**Exercise details:** A word-for-word copy of the listing that follows is required.

*** Provided records Section Begins ***

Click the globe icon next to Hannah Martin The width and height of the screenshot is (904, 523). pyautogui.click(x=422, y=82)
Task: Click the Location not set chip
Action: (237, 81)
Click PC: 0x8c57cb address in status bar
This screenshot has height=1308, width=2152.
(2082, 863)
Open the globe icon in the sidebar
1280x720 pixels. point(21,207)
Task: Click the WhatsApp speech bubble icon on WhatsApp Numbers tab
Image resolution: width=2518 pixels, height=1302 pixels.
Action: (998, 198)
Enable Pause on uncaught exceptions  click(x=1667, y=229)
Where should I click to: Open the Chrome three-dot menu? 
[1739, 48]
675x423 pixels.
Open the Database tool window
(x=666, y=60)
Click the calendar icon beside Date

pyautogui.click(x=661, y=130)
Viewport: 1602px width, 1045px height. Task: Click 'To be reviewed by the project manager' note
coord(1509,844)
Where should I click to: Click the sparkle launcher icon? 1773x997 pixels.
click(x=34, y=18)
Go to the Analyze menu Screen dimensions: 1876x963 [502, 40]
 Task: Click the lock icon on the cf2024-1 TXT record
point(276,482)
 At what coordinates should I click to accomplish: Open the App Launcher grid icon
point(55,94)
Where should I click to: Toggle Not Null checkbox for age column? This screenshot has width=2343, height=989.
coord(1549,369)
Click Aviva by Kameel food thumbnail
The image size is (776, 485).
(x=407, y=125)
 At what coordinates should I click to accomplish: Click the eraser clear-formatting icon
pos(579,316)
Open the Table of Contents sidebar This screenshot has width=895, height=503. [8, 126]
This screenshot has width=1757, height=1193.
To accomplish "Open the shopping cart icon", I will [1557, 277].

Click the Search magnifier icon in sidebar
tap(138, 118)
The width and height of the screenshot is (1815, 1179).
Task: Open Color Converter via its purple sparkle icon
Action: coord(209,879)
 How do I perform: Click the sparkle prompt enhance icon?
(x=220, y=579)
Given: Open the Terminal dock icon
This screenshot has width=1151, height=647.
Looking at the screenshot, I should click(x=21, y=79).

*** Provided records Section Ends ***

**Task solution:**
Click the globe icon next to Hannah Martin The width and height of the screenshot is (904, 523). pyautogui.click(x=422, y=82)
Task: Click the Location not set chip
Action: (237, 81)
Click PC: 0x8c57cb address in status bar
This screenshot has height=1308, width=2152.
(2082, 863)
Open the globe icon in the sidebar
1280x720 pixels. point(21,207)
Task: Click the WhatsApp speech bubble icon on WhatsApp Numbers tab
Image resolution: width=2518 pixels, height=1302 pixels.
Action: (998, 198)
Enable Pause on uncaught exceptions  click(x=1667, y=229)
Where should I click to: Open the Chrome three-dot menu? 
[1739, 48]
675x423 pixels.
Open the Database tool window
(x=666, y=60)
Click the calendar icon beside Date

pyautogui.click(x=661, y=130)
Viewport: 1602px width, 1045px height. Task: Click 'To be reviewed by the project manager' note
coord(1509,844)
Where should I click to: Click the sparkle launcher icon? 1773x997 pixels.
click(x=34, y=18)
Go to the Analyze menu Screen dimensions: 1876x963 [502, 40]
 Task: Click the lock icon on the cf2024-1 TXT record
point(276,482)
 At what coordinates should I click to accomplish: Open the App Launcher grid icon
point(55,94)
Where should I click to: Toggle Not Null checkbox for age column? This screenshot has width=2343, height=989.
coord(1549,369)
Click Aviva by Kameel food thumbnail
The image size is (776, 485).
(x=407, y=125)
 At what coordinates should I click to accomplish: Click the eraser clear-formatting icon
pos(579,316)
Open the Table of Contents sidebar This screenshot has width=895, height=503. [8, 126]
This screenshot has width=1757, height=1193.
To accomplish "Open the shopping cart icon", I will [1557, 277].

Click the Search magnifier icon in sidebar
tap(138, 118)
The width and height of the screenshot is (1815, 1179).
Task: Open Color Converter via its purple sparkle icon
Action: coord(209,879)
 How do I perform: Click the sparkle prompt enhance icon?
(x=220, y=579)
Given: Open the Terminal dock icon
This screenshot has width=1151, height=647.
Looking at the screenshot, I should click(x=21, y=79).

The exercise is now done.